Extended Thinking
Extended thinking gives agents a budget-controlled scratchpad for chain-of-thought reasoning before producing their final answer. This improves quality on complex tasks.
Enabling thinking
Pass a thinking config when creating the agent:
thinking.py
from veska import Agent
agent = Agent(
name="analyst",
system_prompt="You analyze complex problems step by step.",
model="claude-sonnet-4-6",
thinking={
"enabled": True,
"budget_tokens": 10000, # Max tokens for thinking
"output": "discard", # What to do with thinking text
},
)Output modes
| Mode | Behavior |
|---|---|
discard | Thinking text is used internally but not returned (default) |
log | Thinking text is logged via the Logger system |
expose | Thinking text is returned in the response for debugging |
Exposing thinking
expose.py
agent = Agent(
name="debugger",
system_prompt="You debug code issues.",
model="claude-sonnet-4-6",
thinking={"enabled": True, "budget_tokens": 15000, "output": "expose"},
)
result = agent.run("Why does this function return None?")
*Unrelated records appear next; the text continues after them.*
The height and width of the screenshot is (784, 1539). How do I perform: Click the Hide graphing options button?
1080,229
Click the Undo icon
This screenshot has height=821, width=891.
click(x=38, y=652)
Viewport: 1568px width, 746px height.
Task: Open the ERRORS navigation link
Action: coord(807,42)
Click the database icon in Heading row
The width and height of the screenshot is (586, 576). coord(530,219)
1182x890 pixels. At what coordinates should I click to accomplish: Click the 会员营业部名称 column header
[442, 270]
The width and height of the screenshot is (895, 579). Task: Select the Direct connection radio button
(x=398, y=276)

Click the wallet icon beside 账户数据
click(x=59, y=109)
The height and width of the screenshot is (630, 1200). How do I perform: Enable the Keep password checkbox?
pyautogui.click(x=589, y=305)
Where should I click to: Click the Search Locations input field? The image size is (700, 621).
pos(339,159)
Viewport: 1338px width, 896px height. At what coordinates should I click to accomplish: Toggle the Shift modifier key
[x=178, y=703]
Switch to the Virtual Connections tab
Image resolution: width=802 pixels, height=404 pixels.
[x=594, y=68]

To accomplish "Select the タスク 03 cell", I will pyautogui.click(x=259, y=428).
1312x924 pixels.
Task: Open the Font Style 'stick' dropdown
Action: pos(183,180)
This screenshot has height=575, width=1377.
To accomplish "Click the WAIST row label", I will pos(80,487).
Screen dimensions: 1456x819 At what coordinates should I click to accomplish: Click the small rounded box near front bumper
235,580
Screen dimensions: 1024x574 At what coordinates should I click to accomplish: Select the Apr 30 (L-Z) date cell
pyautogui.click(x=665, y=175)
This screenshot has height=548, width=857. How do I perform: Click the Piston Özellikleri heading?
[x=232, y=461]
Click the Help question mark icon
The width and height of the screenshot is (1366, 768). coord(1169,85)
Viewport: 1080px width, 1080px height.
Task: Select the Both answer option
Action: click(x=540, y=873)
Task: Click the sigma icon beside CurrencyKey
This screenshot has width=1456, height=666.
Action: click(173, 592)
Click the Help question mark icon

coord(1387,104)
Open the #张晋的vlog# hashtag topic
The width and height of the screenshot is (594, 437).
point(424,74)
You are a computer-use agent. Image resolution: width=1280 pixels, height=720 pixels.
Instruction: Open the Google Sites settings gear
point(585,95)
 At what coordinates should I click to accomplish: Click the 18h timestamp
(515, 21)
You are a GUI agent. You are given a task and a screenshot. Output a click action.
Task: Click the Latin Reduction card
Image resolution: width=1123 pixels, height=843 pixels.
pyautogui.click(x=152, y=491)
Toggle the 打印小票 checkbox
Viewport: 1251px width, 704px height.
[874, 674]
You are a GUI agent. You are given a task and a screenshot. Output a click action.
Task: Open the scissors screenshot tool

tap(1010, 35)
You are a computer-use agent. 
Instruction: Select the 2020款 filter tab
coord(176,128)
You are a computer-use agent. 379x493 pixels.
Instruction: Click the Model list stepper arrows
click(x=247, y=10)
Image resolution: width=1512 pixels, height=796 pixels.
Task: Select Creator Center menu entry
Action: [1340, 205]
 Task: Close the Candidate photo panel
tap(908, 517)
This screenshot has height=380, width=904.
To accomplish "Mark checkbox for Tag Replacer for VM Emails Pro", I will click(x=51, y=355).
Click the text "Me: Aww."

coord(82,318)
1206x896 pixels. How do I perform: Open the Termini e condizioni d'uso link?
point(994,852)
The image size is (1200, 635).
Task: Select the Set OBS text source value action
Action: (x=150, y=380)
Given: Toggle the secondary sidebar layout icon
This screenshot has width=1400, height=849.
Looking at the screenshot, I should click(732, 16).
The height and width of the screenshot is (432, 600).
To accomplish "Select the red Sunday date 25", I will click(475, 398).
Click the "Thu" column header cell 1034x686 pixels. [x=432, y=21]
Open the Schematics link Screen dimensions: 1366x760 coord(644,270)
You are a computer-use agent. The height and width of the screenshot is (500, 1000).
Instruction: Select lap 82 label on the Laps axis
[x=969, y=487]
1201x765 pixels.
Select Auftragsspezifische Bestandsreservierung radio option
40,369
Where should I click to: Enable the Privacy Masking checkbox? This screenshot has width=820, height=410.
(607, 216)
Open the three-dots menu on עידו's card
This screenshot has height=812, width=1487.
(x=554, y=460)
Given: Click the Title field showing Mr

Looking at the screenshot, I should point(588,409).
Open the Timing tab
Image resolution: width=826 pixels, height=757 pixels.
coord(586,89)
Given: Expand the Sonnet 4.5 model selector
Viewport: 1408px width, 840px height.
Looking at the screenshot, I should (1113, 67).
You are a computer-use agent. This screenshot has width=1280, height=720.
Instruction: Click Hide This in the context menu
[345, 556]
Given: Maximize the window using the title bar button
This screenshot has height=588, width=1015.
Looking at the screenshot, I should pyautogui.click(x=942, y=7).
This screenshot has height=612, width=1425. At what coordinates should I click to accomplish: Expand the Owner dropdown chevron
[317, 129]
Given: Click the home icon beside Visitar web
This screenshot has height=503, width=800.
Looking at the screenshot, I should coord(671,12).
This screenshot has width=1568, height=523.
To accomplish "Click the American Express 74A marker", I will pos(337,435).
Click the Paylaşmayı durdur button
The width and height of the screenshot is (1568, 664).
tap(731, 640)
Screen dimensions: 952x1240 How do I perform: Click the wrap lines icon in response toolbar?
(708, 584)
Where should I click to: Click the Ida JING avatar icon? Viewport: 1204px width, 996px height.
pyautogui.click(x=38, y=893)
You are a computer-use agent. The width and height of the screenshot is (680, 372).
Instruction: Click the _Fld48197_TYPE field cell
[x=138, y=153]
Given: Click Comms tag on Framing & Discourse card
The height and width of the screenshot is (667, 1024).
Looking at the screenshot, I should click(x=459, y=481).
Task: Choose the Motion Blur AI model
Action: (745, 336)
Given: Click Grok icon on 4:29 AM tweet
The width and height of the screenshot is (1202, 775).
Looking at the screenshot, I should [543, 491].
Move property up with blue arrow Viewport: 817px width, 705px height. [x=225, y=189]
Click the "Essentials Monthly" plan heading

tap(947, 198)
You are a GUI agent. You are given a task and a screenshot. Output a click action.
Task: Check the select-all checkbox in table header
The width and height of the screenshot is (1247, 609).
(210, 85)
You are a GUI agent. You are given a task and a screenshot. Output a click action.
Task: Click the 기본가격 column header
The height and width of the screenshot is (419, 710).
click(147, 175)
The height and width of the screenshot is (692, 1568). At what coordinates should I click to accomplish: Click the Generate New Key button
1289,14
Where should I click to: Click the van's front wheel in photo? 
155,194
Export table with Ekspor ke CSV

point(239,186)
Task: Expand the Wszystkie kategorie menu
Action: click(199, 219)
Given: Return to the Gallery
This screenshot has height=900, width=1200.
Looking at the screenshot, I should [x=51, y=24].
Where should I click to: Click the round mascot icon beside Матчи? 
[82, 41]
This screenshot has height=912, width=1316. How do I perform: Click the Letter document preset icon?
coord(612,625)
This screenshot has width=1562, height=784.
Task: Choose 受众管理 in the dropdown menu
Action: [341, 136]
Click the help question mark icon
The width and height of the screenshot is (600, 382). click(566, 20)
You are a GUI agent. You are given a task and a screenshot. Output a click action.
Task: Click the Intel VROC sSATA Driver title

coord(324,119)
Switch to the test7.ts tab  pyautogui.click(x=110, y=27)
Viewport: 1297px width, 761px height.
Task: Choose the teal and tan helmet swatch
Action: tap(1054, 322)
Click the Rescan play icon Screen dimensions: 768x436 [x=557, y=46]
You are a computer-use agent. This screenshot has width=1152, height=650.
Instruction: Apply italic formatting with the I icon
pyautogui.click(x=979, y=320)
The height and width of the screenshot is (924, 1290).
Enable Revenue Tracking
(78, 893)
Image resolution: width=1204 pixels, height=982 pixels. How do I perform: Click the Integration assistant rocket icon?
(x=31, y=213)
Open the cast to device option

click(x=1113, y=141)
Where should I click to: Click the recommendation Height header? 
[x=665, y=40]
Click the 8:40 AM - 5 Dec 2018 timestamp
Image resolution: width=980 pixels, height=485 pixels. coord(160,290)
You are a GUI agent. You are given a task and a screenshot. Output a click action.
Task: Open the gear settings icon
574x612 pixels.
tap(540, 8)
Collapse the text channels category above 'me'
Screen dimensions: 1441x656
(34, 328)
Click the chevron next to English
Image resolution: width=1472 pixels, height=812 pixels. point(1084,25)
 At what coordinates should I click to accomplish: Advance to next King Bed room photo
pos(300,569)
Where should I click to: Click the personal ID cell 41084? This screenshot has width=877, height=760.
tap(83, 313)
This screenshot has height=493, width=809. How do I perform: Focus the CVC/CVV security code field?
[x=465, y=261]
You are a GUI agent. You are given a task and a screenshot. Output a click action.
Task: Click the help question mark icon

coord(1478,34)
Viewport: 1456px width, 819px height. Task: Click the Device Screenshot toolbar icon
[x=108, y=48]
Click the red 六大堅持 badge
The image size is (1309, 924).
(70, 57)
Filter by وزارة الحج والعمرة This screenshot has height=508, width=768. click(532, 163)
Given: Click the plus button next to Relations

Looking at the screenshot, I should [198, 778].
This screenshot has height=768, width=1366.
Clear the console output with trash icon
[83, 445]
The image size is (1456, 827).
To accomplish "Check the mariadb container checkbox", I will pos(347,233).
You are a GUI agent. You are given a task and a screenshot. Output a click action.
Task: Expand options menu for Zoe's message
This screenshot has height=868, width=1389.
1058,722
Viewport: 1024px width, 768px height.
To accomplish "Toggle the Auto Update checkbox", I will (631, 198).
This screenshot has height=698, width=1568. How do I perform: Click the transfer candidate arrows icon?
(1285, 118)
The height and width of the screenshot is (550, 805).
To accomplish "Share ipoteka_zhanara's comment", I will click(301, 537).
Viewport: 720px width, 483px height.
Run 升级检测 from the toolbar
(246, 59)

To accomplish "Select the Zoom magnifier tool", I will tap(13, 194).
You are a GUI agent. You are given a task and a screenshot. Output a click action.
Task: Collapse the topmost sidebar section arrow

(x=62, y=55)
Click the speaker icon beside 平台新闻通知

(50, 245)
# result.output contains the final answer
# The thinking process was used internally to reason through the problemStreaming with thinking
When streaming, thinking chunks arrive as thinking_delta events:
stream_thinking.py
def on_token(text):
print(text, end="")
result = agent.run("Solve this math problem", stream=on_token)ThinkingHandler
handler.py
from veska import ThinkingHandler
handler = ThinkingHandler(
enabled=True,
budget_tokens=10000,
output="log",
)
config = handler.get_config() # ThinkingConfig for the provider
handler.get_history() # Past thinking entries
handler.clear_history() # Clear thinking historyProvider support
Extended thinking is supported on compatible Claude models. Use provider.supports_thinking() to check if the current model supports it.